■ Requirement: Look for the word "agent" in the records, and copy each line where it appears.

[Data supplied Boundary: Start]

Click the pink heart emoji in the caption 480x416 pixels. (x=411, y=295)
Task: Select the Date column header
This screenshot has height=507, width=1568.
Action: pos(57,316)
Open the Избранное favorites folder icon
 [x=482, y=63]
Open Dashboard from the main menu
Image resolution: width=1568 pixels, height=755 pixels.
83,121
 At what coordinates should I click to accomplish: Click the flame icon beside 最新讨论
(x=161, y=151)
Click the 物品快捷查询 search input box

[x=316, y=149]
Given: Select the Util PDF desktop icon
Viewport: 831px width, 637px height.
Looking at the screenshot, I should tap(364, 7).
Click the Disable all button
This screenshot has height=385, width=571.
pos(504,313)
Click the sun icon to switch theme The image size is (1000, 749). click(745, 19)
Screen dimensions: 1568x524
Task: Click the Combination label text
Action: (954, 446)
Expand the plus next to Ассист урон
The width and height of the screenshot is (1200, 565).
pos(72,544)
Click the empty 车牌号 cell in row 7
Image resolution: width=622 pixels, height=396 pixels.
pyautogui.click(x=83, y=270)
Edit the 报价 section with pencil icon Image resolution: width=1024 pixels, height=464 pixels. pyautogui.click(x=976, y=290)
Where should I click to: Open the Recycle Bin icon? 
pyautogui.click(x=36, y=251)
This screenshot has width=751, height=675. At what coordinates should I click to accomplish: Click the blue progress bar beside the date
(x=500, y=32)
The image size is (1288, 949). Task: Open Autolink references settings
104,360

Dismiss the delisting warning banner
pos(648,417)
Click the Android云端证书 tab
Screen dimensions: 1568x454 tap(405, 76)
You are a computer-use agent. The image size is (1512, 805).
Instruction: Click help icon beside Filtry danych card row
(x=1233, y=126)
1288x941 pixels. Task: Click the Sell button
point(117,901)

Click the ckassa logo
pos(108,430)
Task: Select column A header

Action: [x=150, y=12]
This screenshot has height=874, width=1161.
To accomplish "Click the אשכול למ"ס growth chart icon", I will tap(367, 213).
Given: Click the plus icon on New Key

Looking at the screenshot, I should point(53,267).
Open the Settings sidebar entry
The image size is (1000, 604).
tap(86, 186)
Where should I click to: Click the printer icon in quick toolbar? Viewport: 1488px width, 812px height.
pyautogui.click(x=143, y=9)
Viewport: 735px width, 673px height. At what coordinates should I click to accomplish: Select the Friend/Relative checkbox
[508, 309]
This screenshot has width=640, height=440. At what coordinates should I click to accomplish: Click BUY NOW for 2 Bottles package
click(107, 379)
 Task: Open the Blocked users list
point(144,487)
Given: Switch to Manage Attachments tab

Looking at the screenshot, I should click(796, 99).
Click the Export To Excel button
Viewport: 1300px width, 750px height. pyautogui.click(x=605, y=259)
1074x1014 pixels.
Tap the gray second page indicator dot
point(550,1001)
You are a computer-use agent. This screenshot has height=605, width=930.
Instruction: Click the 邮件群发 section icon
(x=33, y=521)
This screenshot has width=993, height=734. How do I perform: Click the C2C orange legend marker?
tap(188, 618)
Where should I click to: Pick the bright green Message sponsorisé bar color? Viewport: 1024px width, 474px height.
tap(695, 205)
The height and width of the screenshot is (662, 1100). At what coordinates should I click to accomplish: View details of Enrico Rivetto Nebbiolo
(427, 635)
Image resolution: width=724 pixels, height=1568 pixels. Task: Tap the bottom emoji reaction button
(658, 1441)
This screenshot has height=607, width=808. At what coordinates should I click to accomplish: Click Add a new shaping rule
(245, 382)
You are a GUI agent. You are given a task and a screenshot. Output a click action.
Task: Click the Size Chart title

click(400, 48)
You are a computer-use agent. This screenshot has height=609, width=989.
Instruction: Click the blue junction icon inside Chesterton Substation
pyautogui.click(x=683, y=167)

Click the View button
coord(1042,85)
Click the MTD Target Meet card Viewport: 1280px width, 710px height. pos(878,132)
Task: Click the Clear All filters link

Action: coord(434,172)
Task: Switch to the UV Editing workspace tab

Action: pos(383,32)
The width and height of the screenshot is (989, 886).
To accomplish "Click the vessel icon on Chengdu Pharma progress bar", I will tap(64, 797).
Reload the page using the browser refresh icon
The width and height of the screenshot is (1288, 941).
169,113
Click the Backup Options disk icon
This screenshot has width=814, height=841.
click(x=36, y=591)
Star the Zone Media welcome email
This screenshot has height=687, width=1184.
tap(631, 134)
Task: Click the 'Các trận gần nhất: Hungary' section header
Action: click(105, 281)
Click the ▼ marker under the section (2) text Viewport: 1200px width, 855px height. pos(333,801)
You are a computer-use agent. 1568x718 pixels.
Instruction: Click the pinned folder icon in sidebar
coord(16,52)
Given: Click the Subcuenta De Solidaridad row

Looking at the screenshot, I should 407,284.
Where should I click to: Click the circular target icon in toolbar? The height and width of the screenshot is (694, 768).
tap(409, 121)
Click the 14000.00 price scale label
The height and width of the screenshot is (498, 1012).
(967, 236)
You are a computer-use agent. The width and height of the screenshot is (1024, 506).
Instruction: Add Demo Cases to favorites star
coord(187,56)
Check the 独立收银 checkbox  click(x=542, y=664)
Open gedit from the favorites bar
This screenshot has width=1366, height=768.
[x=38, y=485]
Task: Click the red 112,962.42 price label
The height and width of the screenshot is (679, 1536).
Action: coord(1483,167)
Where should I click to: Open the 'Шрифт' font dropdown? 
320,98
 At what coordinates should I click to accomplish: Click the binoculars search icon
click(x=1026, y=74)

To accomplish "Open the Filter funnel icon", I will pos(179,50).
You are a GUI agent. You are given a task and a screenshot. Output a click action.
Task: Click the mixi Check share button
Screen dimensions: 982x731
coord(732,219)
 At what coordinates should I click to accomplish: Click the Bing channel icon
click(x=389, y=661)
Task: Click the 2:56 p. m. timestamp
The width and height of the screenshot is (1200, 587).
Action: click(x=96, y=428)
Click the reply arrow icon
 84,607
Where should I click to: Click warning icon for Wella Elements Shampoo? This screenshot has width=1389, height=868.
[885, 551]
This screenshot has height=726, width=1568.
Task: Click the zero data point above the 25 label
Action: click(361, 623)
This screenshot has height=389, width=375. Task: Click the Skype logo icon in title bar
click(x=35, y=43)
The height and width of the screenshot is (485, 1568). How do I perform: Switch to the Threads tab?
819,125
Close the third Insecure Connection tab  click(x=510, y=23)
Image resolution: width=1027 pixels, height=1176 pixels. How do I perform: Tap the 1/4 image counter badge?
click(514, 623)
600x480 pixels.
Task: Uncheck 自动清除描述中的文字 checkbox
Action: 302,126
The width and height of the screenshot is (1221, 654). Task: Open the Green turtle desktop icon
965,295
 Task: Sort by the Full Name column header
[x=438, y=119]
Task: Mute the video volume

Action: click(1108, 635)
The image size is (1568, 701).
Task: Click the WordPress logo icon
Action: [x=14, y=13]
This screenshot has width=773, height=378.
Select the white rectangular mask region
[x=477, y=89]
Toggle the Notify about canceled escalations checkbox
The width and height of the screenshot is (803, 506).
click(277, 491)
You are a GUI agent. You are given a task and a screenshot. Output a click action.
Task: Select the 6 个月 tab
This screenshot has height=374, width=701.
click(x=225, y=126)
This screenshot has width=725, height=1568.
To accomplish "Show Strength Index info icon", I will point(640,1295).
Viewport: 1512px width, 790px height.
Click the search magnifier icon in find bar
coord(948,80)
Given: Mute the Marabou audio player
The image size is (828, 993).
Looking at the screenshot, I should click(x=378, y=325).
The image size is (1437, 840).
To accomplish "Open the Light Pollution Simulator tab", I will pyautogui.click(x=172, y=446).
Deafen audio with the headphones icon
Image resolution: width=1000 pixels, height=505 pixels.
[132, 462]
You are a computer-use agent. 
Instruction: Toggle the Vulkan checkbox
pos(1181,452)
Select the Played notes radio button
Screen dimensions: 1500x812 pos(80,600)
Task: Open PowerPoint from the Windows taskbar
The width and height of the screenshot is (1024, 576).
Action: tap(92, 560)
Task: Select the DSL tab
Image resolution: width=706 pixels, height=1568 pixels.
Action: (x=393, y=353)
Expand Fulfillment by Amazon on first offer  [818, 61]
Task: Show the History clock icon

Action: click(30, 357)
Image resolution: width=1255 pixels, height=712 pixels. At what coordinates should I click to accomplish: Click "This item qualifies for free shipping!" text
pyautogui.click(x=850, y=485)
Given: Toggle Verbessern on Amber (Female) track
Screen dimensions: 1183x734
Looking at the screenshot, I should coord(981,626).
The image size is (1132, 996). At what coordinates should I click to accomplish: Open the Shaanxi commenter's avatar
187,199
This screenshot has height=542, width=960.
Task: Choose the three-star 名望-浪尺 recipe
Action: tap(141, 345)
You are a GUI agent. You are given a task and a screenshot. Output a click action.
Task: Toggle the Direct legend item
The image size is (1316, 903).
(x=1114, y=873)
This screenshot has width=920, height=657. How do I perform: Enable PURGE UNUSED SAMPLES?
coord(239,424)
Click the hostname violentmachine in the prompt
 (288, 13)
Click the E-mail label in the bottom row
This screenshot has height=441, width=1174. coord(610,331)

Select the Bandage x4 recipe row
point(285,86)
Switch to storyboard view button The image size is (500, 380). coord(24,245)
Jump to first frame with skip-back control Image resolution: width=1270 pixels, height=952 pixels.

[Data supplied Boundary: End]

■ Solution:
You are a computer-use agent. The image size is (1512, 805).
You are a computer-use agent. This screenshot has height=605, width=930.
You are a GUI agent. You are given a task and a screenshot. Output a click action.
You are a computer-use agent. This screenshot has height=609, width=989.
You are a computer-use agent. 1568x718 pixels.
You are a computer-use agent. The width and height of the screenshot is (1024, 506).
You are a GUI agent. You are given a task and a screenshot. Output a click action.
You are a GUI agent. You are given a task and a screenshot. Output a click action.
You are a computer-use agent. 
You are a GUI agent. You are given a task and a screenshot. Output a click action.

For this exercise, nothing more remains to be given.